Friday, August 27, 2021

Too Hot to Handle: What Gives?

In which our regular writers toss around subjects a little more volatile than usual.

Once again, Christianity Today has the sort of article everybody who serves the Lord Jesus and loves the Body of Christ should be reading and thinking about. I don’t agree with everything they have to say by a long shot, but they regularly provide a starting point for serious discussion of major evangelical issues. Kudos to them for that.

Tom: In this particular piece they’re talking about missions and what makes that whole thing tick. Immanuel Can, did you find anything CT had to say interesting?

Immanuel Can: Oh, plenty. This is something I know a fair bit about.

Reduced Support and Personal Involvement

Tom: Very good. Do tell.

IC: Oh wow … where to start.

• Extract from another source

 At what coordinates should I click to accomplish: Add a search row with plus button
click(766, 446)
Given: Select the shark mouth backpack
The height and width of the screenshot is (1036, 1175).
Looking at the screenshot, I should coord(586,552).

Well, how about with this comment, from InterVarsity Christian Fellowship vice president Greg Jao:

“I had a church tell me, ‘We love supporting you, but we’re going to reduce your support because we can find no way to volunteer and actively serve alongside you … We want to have a deeper partnership with the people we are supporting.’ ”

Tom: Okay, that works. So funds that were previously going to one group are siphoned off to another. Was this an ideological thing?

IC: No. I think it’s actually a positive thing, in a way, and CT thinks so too … at least in part. It means that people are less interested in just giving money, and more interested in involving themselves in some actual way with the people they’re serving. That could be really good; because the natural way to do charity is to unite giving, acting and relating. Just think of the “Good Samaritan” parable.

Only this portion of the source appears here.